Local elected leaders opposed to the amendment should review the proposed legislation and see that it benefits their constituents -- the private property owners in their jurisdictions, according to Obenshain.
The proposed amendment also requires that should a government obtain private property through eminent domain, the owner would receive proper compensation under the fair market value of the land, Davis explained. The amendment also contains language which protects the private property from damage once taken through eminent domain, according to Davis. For example a developer of land received through eminent domain could not take more property than necessary for a right of way, Davis explained.
The initiative to put the measure on the ballot started years ago following a 2005 court decision over property rights and eminent domain in Connecticut. The Supreme Court ruled that a government rightfully took houses through eminent domain with the intent to give the properties to a developer for the purpose of making industrial facility for a private firm, Davis recalled. Plans to bring Pfizer to the new site fell through. However, the court left it up to the states to devise their own laws regarding eminent domain.
Virginia legislators in 2007 made statutory changes to prevent land grabs, Davis said. The day before the changes were to take effect the Roanoke Redevelopment and Housing Authority took a furniture company's land and gave it to Carillion hospital.

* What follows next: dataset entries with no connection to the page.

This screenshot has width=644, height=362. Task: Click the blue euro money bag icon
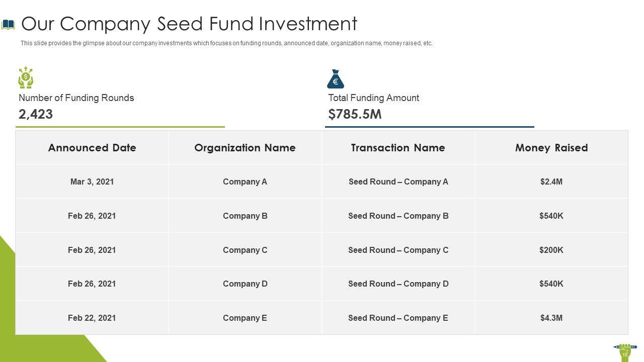pyautogui.click(x=336, y=79)
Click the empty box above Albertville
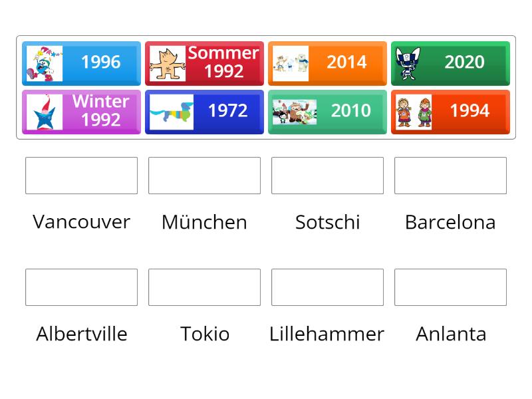The image size is (532, 399). [81, 287]
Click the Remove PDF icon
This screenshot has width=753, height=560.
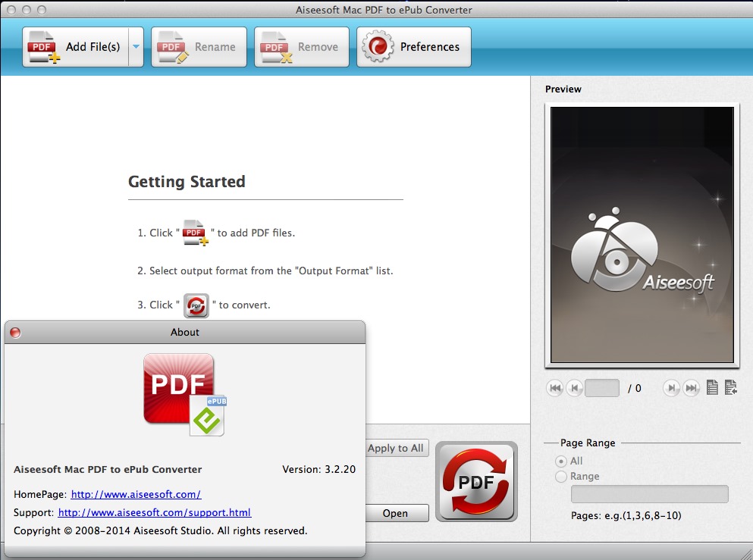tap(273, 46)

Obenshain notes that Norfolk has tried to condemn Central Radio in an effort to make room for a shopping center for students at Old Dominion University.
"The only way to permanently lock language in place is to have a constitutional amendment because otherwise you're at the mercy of the next legislature and the mercy of the courts to sort of chip away at it," Davis said. "Virginia's constitution is extremely difficult to amend compared to most states."
In Virginia, in order to amend the constitution, the legislature must pass bills in the exact same language two years in a row with an intervening election of either the House of Delegates or the Senate between passages, Davis explained. Then the measure must be placed on the ballot by governor and approved by a majority of the voters in Virginia.
On its first year of passage, the amendment received a vote of 35-5, according to Obenshain.